Take something as simple as FIT export from the route planner. On paper that sounds like “maps.” In practice it touches:

  • planner request validation
  • export size constraints
  • billing entitlements
  • user identity
  • file generation
  • client-side UX expectations

If those concerns live in separate services too early, the code gets “distributed” but the decision-making does not get simpler.

The monolith let us do a few valuable things quickly:

1. Reuse domain logic everywhere

The same saved-route and activity concepts power the web app, the public API, export flows, and background jobs. Keeping them close reduced drift.

2. Ship product surfaces incrementally

The developer platform did not require a new auth service. The org billing model did not require a billing rewrite. We could add capabilities by extending existing boundaries.

3. Keep debugging local

When a user hit a paywall, uploaded a broken GPX, or saw a billing inconsistency, we could trace the full path in one codebase. That matters more than people admit.

Where the Monolith Started to Show Stress

I do not want to romanticize it. Monoliths are cheap until they are not.

The pressure points in Trek Point are exactly the ones you would expect in a shipped product:

  • cross-blueprint coupling, especially where maps needs billing and org context
  • growing operational blast radius when one deploy affects marketing pages, OAuth, and async activity processing
  • versioning pressure on the public API because it reuses internal domain logic
  • more discipline required around imports, testing, and migration safety

This is the real tradeoff: a monolith delays distributed systems complexity, but it does not eliminate the need for architecture. You still need boundaries. They just happen to be module boundaries instead of service boundaries.

The Rule We Followed

The best architectural rule we used was simple:

keep product domains separate, but let them compose inside one process until the operational pain becomes dominant

That is different from “put everything anywhere.” It means:

  • billing owns billing invariants
  • maps owns route and activity flows
  • orgs owns membership and seat semantics
  • OAuth owns client and token behavior
  • shared libraries own infrastructure concerns like storage, locale routing, and telemetry

That structure gave us most of the productivity benefits of a monolith without turning the codebase into one giant views.py.
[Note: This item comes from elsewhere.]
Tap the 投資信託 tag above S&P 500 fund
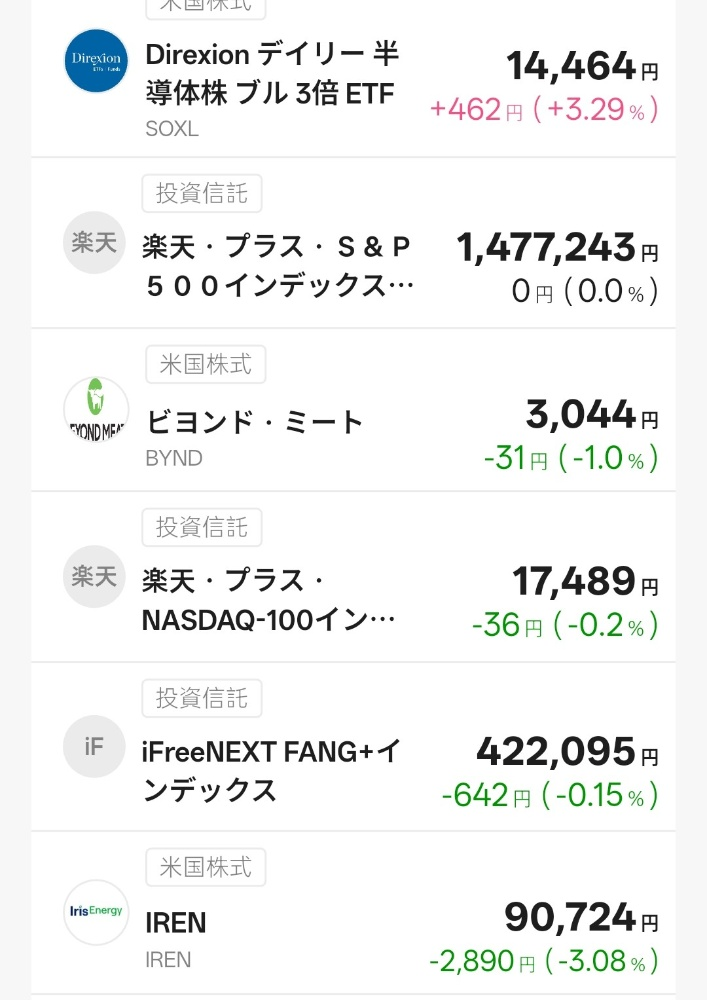707x1000 pixels. pyautogui.click(x=203, y=194)
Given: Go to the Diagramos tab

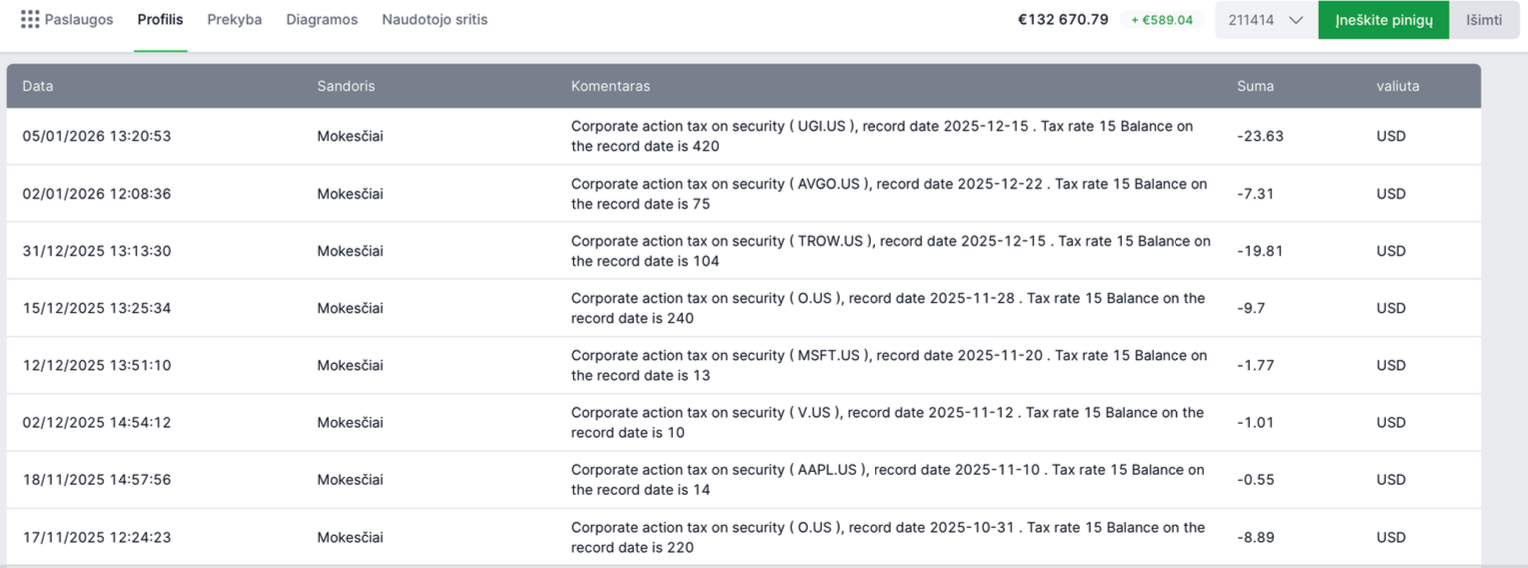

What I Would Do Differently Now

If I were reshaping Trek Point today, I still would not start by pulling out services. I would first harden the internal seams:

  • formalize domain services around shared operations that are now spread across helpers
  • define stricter API contracts between public API handlers and internal models
  • make migrations and operational workflows more explicit
  • isolate the highest-churn async/media pipelines before splitting calmer business domains

That last point matters. Teams often extract billing first because it sounds important. In a product like this, the noisier boundary may actually be media processing and preview generation.

The Bigger Lesson

A monolith is not a lack of architecture. It is a bet that the hardest part of the product is still learning the domain, not coordinating distributed runtime boundaries.

For Trek Point, that bet paid off. We got to spend more time solving route-planning, export, billing, and integration problems, and less time building service choreography around a product that was still finding its shape.

I would rather have a monolith with honest boundaries than a fleet of small services hiding the same complexity behind HTTP.